In hindsight, could this cyber fraud have been prevented? Many corporations, for example, now train their employees on how to recognize phishing emails sent from hackers. The typical phishing email will appear to come from a real company or real person, but there will usually be a spelling error or some typo that gives it away. But someone casually reading through a list of new emails might open it by mistake, and then click on any links within that email. From there, all other elements of the fraud can be carried out online, without the need for human actors to get on the phone and impersonate others. A person, for example, might be asked to download some information, and that file includes a bit of malicious code. Or that person might be asked to enter personal information or password information on another website impersonating a real website.

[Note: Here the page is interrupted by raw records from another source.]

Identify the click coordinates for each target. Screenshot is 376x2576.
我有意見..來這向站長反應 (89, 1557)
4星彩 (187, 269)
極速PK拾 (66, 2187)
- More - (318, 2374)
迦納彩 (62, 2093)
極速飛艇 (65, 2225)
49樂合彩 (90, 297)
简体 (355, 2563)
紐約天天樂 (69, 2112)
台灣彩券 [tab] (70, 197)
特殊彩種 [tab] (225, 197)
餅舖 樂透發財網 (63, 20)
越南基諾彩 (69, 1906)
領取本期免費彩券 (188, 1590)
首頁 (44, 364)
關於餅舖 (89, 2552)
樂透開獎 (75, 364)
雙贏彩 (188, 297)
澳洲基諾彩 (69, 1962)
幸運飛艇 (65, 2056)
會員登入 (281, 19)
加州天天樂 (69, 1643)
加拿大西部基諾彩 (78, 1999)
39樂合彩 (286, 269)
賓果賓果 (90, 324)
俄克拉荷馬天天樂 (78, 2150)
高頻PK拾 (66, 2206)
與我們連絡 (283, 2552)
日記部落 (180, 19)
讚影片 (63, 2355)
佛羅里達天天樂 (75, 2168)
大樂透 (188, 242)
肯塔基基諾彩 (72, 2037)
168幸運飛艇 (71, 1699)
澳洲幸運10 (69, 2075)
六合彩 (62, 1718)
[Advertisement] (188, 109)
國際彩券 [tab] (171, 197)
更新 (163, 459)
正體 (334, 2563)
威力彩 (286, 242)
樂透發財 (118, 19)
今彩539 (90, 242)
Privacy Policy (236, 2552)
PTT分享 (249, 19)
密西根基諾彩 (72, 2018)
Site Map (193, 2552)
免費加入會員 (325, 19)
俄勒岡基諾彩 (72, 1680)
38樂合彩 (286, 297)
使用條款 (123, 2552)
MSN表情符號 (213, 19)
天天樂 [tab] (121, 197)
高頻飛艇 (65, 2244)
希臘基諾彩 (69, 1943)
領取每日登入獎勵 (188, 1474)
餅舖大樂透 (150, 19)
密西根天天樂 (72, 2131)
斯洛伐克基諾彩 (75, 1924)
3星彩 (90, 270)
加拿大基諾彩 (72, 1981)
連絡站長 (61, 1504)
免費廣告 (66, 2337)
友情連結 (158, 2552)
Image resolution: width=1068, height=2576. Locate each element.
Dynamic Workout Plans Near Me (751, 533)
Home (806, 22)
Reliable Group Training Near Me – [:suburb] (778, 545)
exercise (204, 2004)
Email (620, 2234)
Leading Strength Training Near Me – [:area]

Certainly, it can be assumed that geographic, time zone and language differences between the home office in Milan, Italy and the branch in Mumbai, India played a role. Strange phrasings, incorrect grammar, or odd stylistic touches within the email correspondence might have gone overlooked. But here’s where there is still a lot to explain: how did Chinese fraudsters impersonate top European officials, including one claiming to be a top Swiss lawyer? At some point, wouldn’t really bad accents or awkward phrases tip off the Indian officials that someone was being conned?
The new era of cyber fraud
What we could be witnessing is a new era in global, cross-border cyber fraud that involves a mix of typical hacking tactics (e.g. spear phishing), network intrusion, Internet fraud and cyber crime (i.e. fake bank accounts). It’s easy to see that a number of different entities, government agencies and law enforcement officials might get involved here, including the Internet Crime Complaint Center (iC3), the Chinese government, Interpol, and perhaps even FBI Director Christopher Wray (now that New York-based security firm Kroll has gotten involved).
In short, instead of a few hackers in pajamas trying to hack into computer systems from their basements, we may be seeing the rise of sophisticated global crime syndicates and hacking groups that are far more formidable adversaries for corporate IT directors. Chinese nationals may only be the front men for criminal organizations that are based somewhere else in the world. How else to explain that Chinese hackers settled on a relatively unknown Italian engineering firm for their elaborate cyber fraud?
What started with bank scams, credit card fraud, confidential business information and stolen trade secrets has become something much more dangerous. It is now an advanced persistent threat that has the attention of state security organs, including the Ministry of State Security in China. It’s a heads up for national security organizations around the world that cyber fraud is a problem that is only getting worse, not better.